**PROBLEM TO SOLVE**
Each line of the material below should be reproduced exactly.

**INPUT DATA**
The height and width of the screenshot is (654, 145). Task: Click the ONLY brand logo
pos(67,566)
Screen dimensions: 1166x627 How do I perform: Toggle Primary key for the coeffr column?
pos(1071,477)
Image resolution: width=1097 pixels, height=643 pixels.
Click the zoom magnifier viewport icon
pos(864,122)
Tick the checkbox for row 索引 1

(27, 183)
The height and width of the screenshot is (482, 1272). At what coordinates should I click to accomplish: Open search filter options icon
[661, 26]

**TASK SOLUTION**
The height and width of the screenshot is (654, 145). Task: Click the ONLY brand logo
pos(67,566)
Screen dimensions: 1166x627 How do I perform: Toggle Primary key for the coeffr column?
pos(1071,477)
Image resolution: width=1097 pixels, height=643 pixels.
Click the zoom magnifier viewport icon
pos(864,122)
Tick the checkbox for row 索引 1

(27, 183)
The height and width of the screenshot is (482, 1272). At what coordinates should I click to accomplish: Open search filter options icon
[661, 26]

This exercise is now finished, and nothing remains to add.